The final panel of the morning was Discussing Dyslexia but I slipped out at this point to spend some time with my husband, who’d given up his long weekend to accompany me on my book pilgrimage to Lancashire. We called in at Morecambe’s Heritage Centre and looked at the memorabilia about the numerous big names who performed at the Winter Gardens before they were famous. We also read the tribute to local boy Eric Morecambe and watched a fascinating amateur film of Morecambe’s 1950s seaside heyday.

My husband then made the most of the outbreak of sunny weather with a walk along the coast to the pretty village of Heysham while I returned to the festival.

Detecting the Social

William Shaw, author of Salt Lane, devised and moderated a lively panel event to kick off the afternoon. Mary Evans, Sarah Moore and Hazel Johnston – a team of academics and crime-fiction fans – have written: Detecting the Social: Order and Disorder in Post-1970s Fiction. The book looks at society through the lens of crime fiction. Completing the panel was Gytha Lodge, author of She Lies In Wait. (I’ve read it; it’s a good’un. See my review here.)

The five panellists spoke fondly of crime fiction and lamented how it is undervalued in the literary world. All were of the opinion that a fictional detective doesn’t just solve a fictional crime, but also investigates real-world society.

The academics revealed they have plans for a future book on the role of gender in crime fiction, an idea well received by the audience. A starting point for their study might be William Shaw’s revelation that he gets more letters of criticism about the actions of his female detective then he ever received when he was writing about a male detective.

Partners in Crime

The Morecambe and Vice audience provided the background noises and enthusiastic applause for a live recording of Adam Croft’s Partners in Crime podcast. Co-host Adrian Hobeck talked about his work as an audio book narrator. He told us he will turn his voice to most things but declined the opportunity to narrate leprechaun eroticism. He wasn’t sure he’d get the accent right in the more … erotic scenes.

Experience is the Mother of Wisdom

Final panel of the day was debut author Noelle Holten in conversation with prolific writer Lin Anderson. Lin read the prologue from Time for the Dead that starred Blaze, a clever and adorable tracker dog.

Winner Winner

On Sunday I appeared at my first ever author panel alongside three other authors. We talked about how we won prizes early in our writing careers.

Alison Belsham successfully pitched her way to first prize at Bloody Scotland with an outline of what became The Tattoo Thief.

Robert Scragg got the thumbs-up at a pitching opportunity on Creative Thursday at the Harrogate Festival. This was a big step on the road to publication for his Porter and Styles series.

Margaret Kirk won the Good Housekeeping First Novel award with Shadow Man. (Read my review of Shadow Man here. It was one of my favourite reads of 2018.)
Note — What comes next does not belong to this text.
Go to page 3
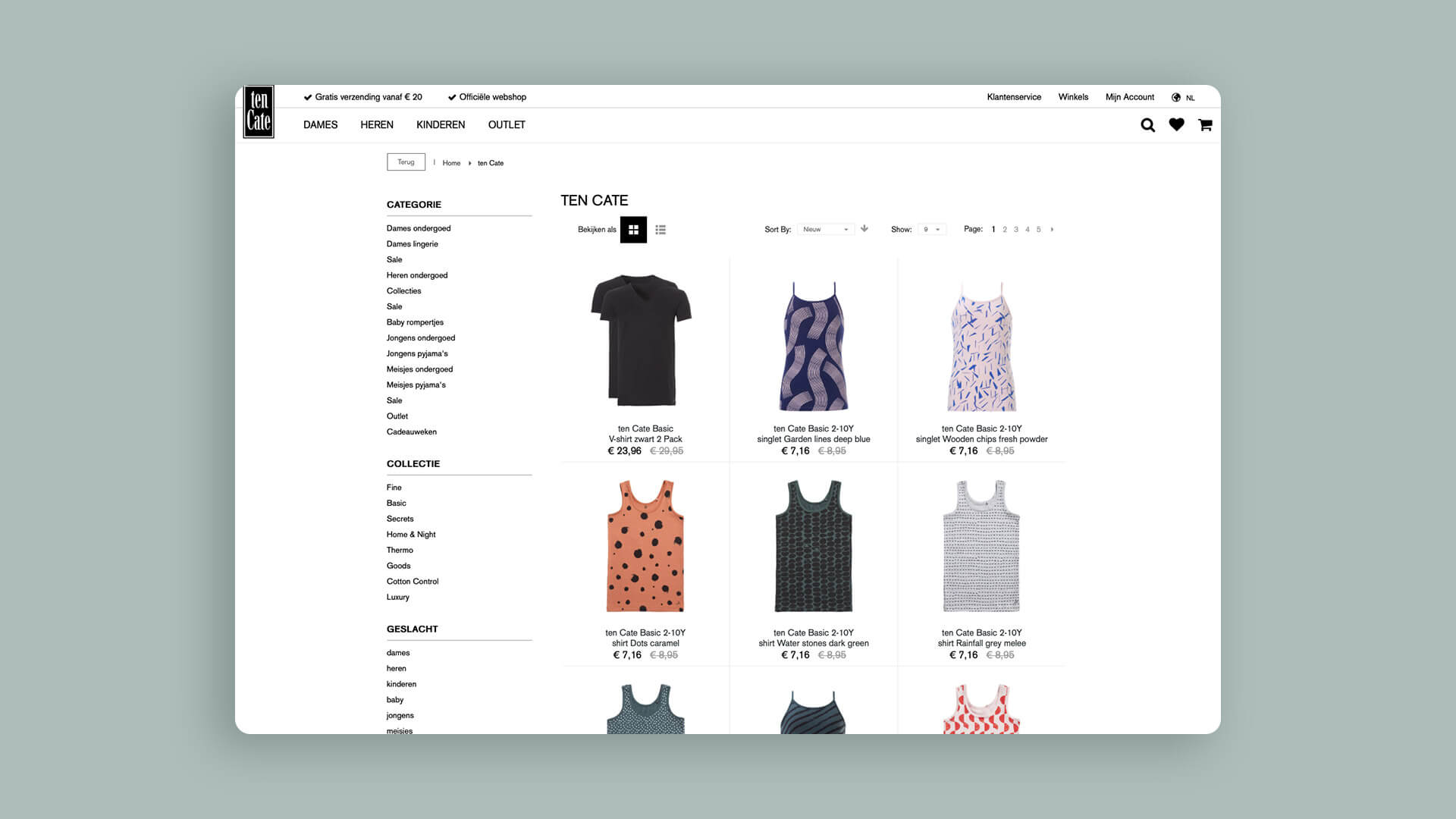Image resolution: width=1456 pixels, height=819 pixels. (x=1016, y=229)
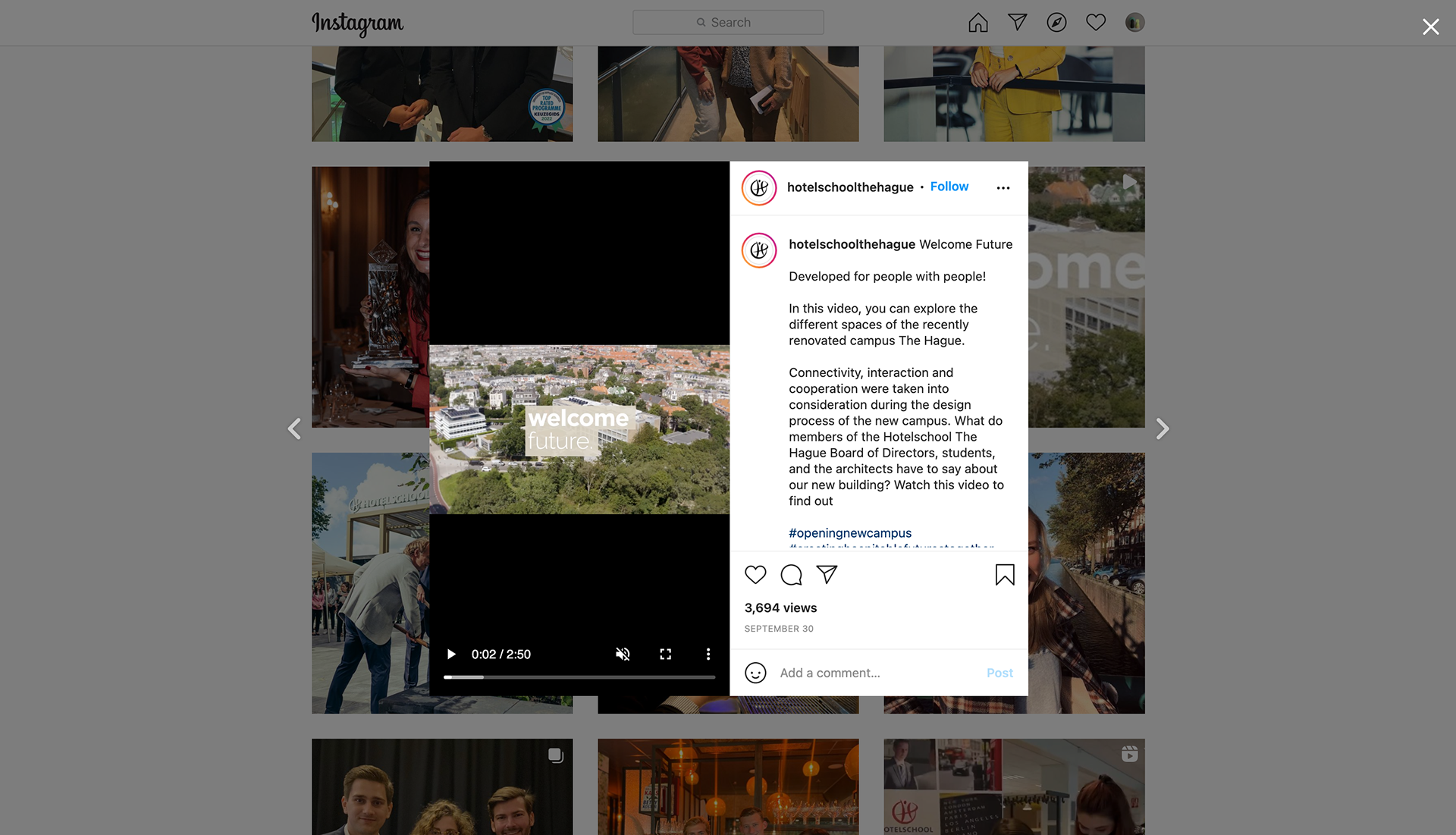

I talked about winning Writing Magazine’s Crime Short Story competition with my first ever short story which eventually became my novel, The Good Teacher. (An apt book to be talking about at the Morecambe and Vice Crime Writing Festival given the similarities between my book’s cover and the festival’s Eric Morecambe broken specs logo.)

Despite our being unmoderated, my experienced co-panellists kept the conversation moving and we spoke to a wonderfully supportive audience.

Time Out Again

I slipped away again to spend the afternoon with my husband. Despite the pouring rain, we ventured to Lancaster for a tour of the castle and a visit to the Maritime Museum, both well worth the trip.

Thank You

Morecambe and Vice Crime Writing Festival organisers Tom Fisher and Ben Cooper-Muir, together with their hardworking team, did a fantastic job. A big thank you to them all. Despite the rain, the festival brought the sunshine.

By Rachel Sargeant

Rachel Sargeant is the crime fiction author of The Roommates, The Good Teacher, The Perfect Neighbours and Gallipoli: Year of Love and Duty. The Perfect Neighbours is a Kindle Top Ten bestseller and has sold over 100,000 copies. Rachel won Writing Magazine’s Crime Short Story competition and has been shortlisted in various competitions including the Bristol Short Story Prize. She was born in Lincolnshire and is a graduate of Aberystwyth University. She now lives in Gloucestershire with her husband and children.